The conditions attached to these packages ignited a debate that has never been fully settled. Following a template developed for Latin American crises, the Fund demanded fiscal austerity, tight monetary policy with high interest rates to defend currencies, structural reforms including the closure of insolvent financial institutions, and increased transparency. The logic was that these measures would restore investor confidence by demonstrating commitment to sound economic management.

Joseph Stiglitz, then the World Bank's chief economist, offered the most prominent dissent. "The IMF's remedy," he later wrote, was "to prescribe the same medicine that had worked for the diseases of Latin America β€” but the Asian crisis was a very different disease." Unlike Latin American crises, which typically stemmed from government profligacy, the Asian crisis originated in private sector over-borrowing. Fiscal austerity punished governments that were not the source of the problem. High interest rates bankrupted otherwise viable businesses and deepened recessions that were already severe. Forced closure of financial institutions triggered depositor panic rather than the confidence the Fund expected.

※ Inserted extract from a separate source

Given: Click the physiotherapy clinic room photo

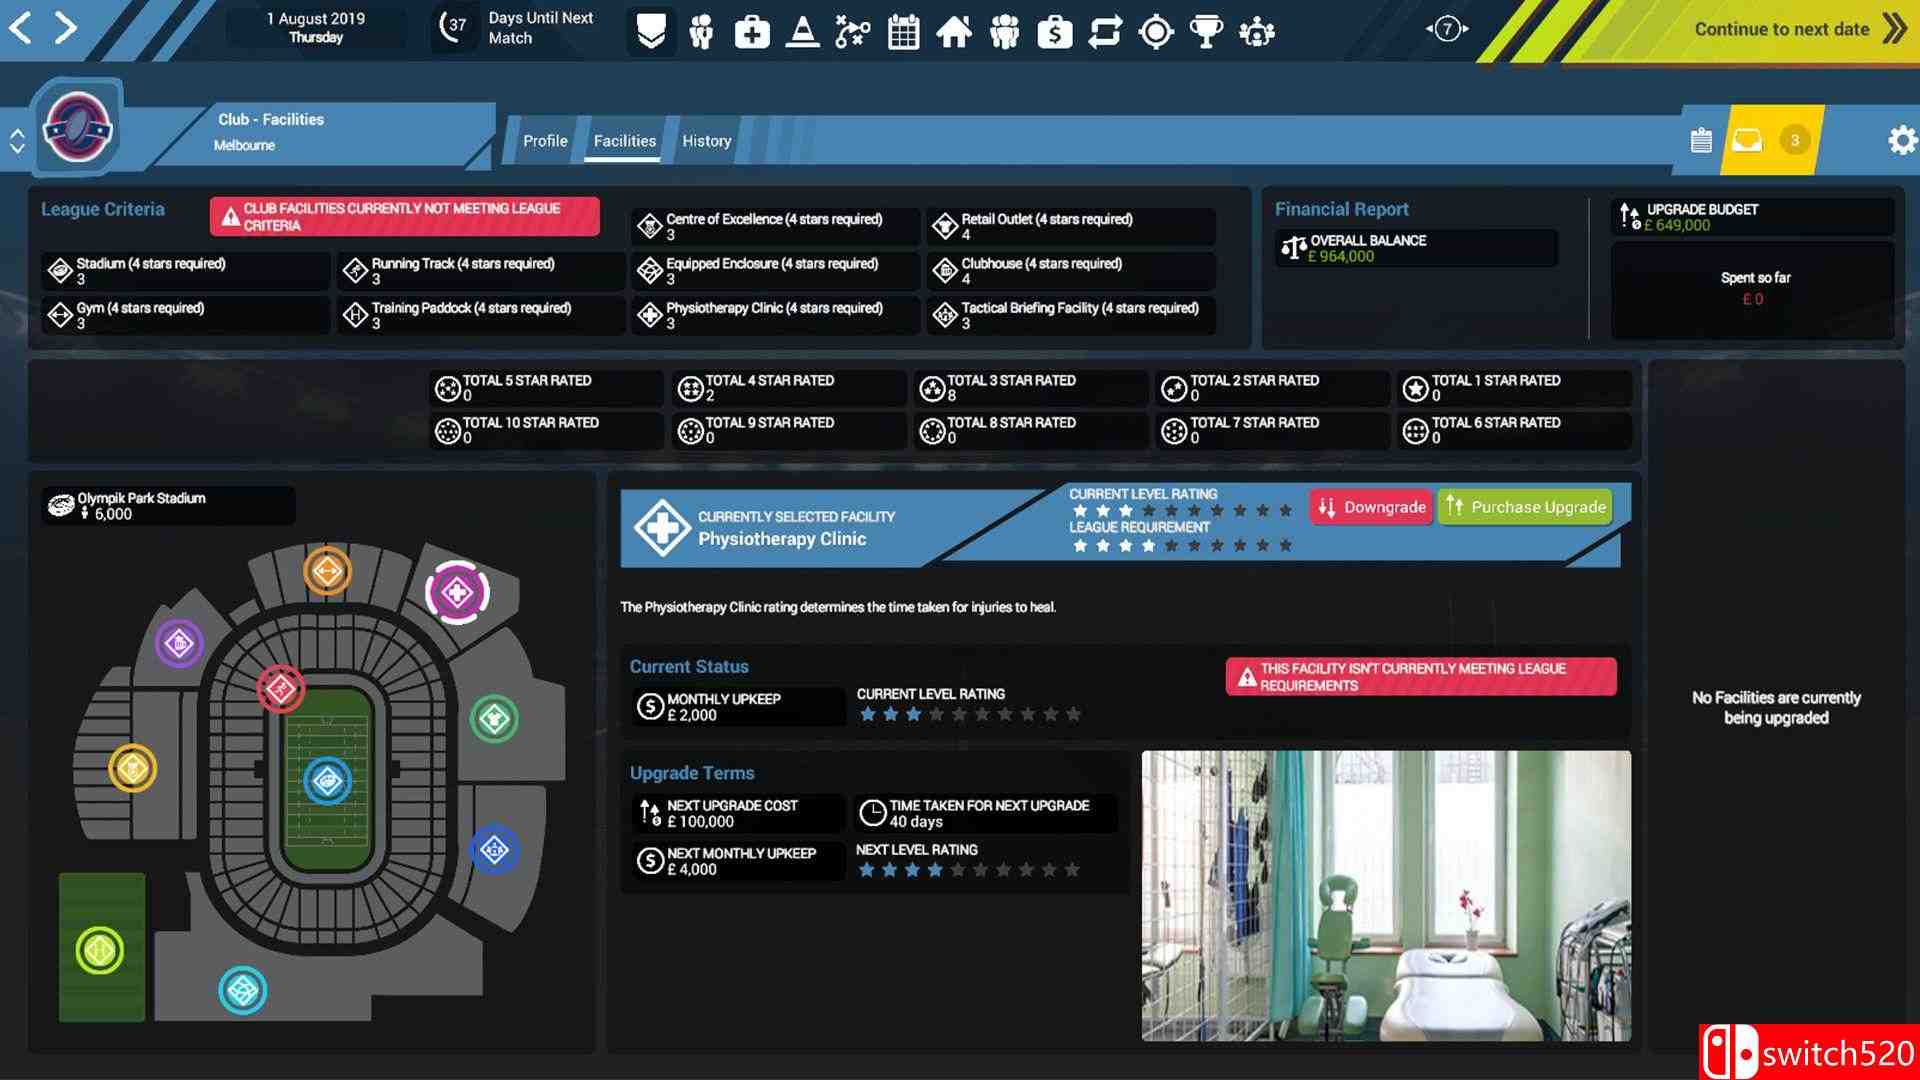Looking at the screenshot, I should 1386,895.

Malaysia's Prime Minister Mahathir Mohamad chose a radically different path. In September 1998, he imposed capital controls to prevent capital flight and pegged the ringgit at 3.80 per dollar. Western economists and the IMF condemned the move almost unanimously. But Malaysia's subsequent recovery proved at least as strong as those of the countries that had followed the Fund's prescriptions β€” a result that forced many economists to reconsider the orthodoxy against capital controls.

The Recovery and Its Lessons

Recovery came faster than almost anyone predicted. By 1999, GDP growth had resumed across the region, and by the early 2000s, most crisis countries had surpassed their pre-crisis output levels. But the scars ran deep, and the behavioral changes they produced would reshape global finance for a generation.

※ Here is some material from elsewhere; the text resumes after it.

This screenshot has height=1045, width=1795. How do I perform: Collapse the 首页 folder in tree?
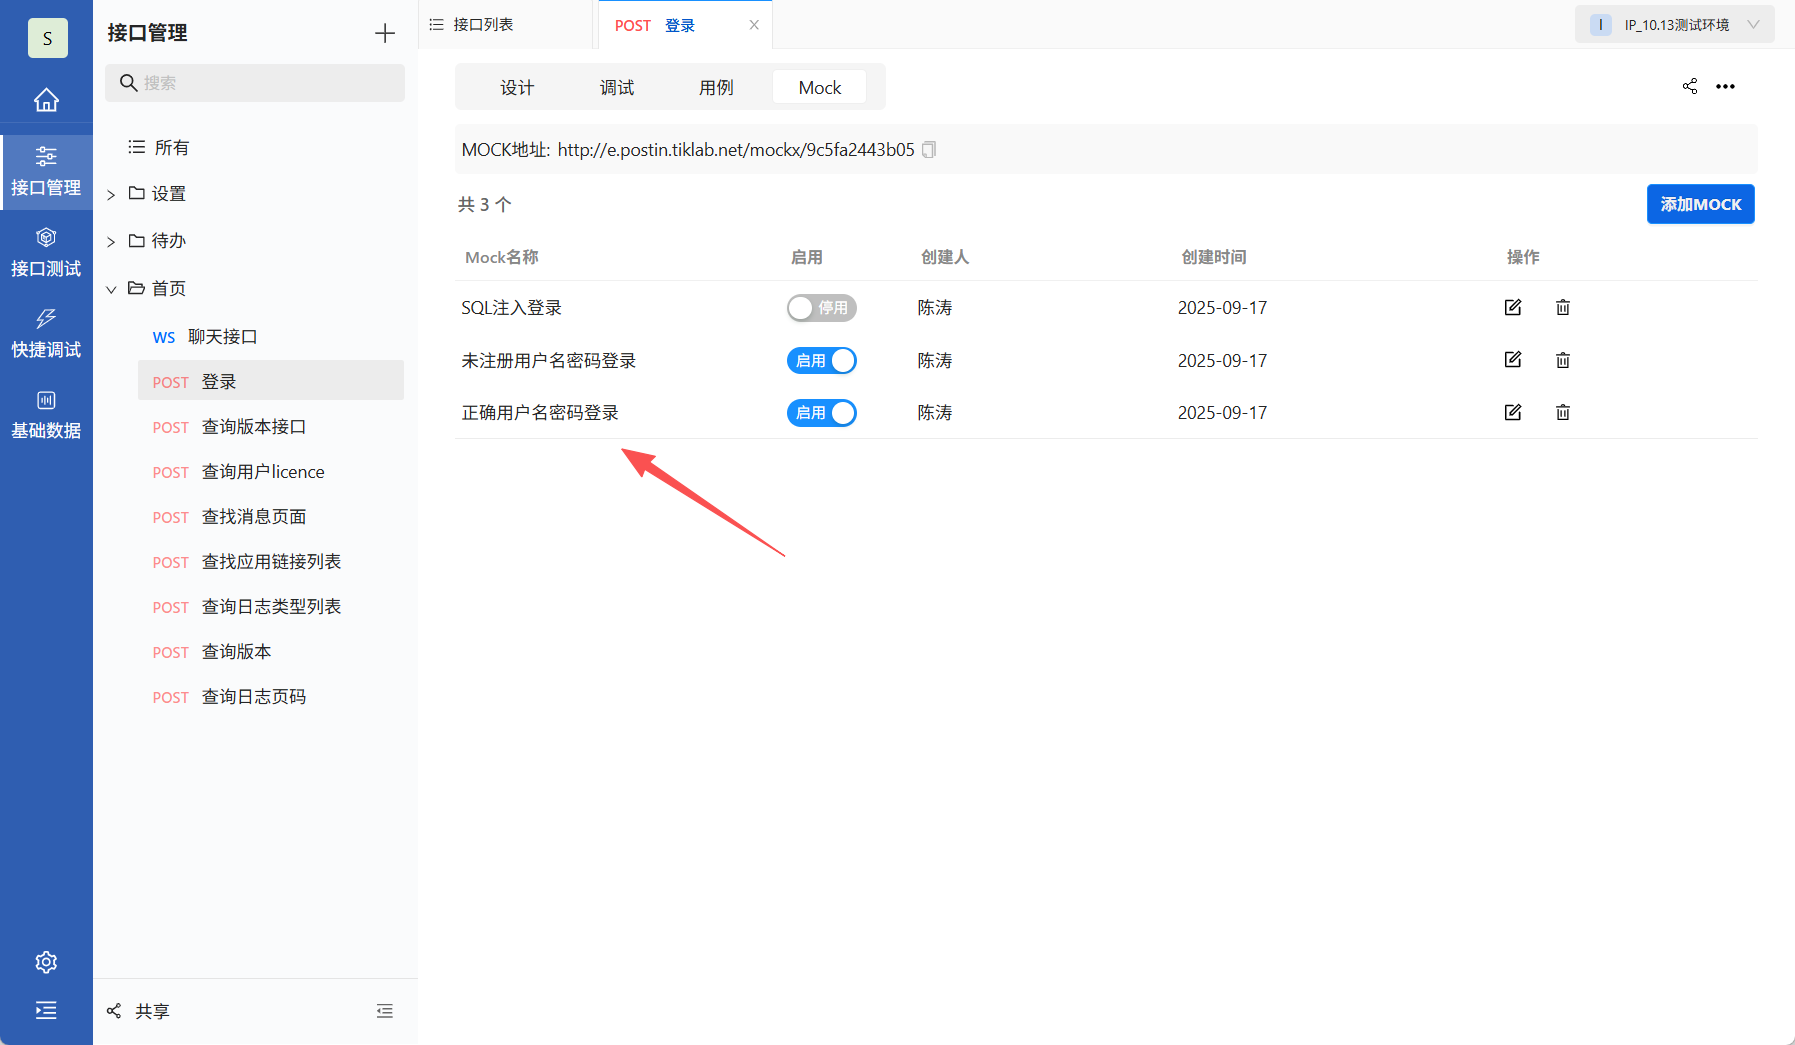[x=111, y=288]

Nothing illustrated this more clearly than the massive accumulation of foreign exchange reserves by Asian central banks. Determined never again to be vulnerable to a sudden reversal of capital flows, countries across the region built war chests of dollar-denominated reserves on a scale without historical precedent. China's reserves alone grew from $140 billion in 1997 to $3.8 trillion by 2014. This "self-insurance" meant that Asian savings flowed to the United States in the form of Treasury bond purchases β€” contributing to the low interest rates and abundant credit that would eventually fuel the US housing bubble and the 2008 financial crisis.

Institutional reforms followed too. The Financial Stability Forum (later the Financial Stability Board) was established in 1999. The IMF developed new lending facilities better suited to capital account crises. Crisis economies strengthened bank regulation, improved corporate governance, reduced reliance on short-term foreign borrowing, and adopted more flexible exchange rate regimes.

What 1997 revealed, above all, was the speed at which capital could reverse direction. Fixed exchange rate pegs created moral hazard by encouraging unhedged foreign borrowing. Short-term inflows could turn into outflows within days. Financial crises spread through contagion channels invisible during calm periods. And the IMF's one-size-fits-all approach, designed for a different kind of crisis in a different part of the world, could make a bad situation worse. A decade later, when the next great financial crisis struck, the money flowed out of different assets in different countries β€” but the underlying dynamics of leverage, panic, and contagion were the same.

Educational only. Not financial advice.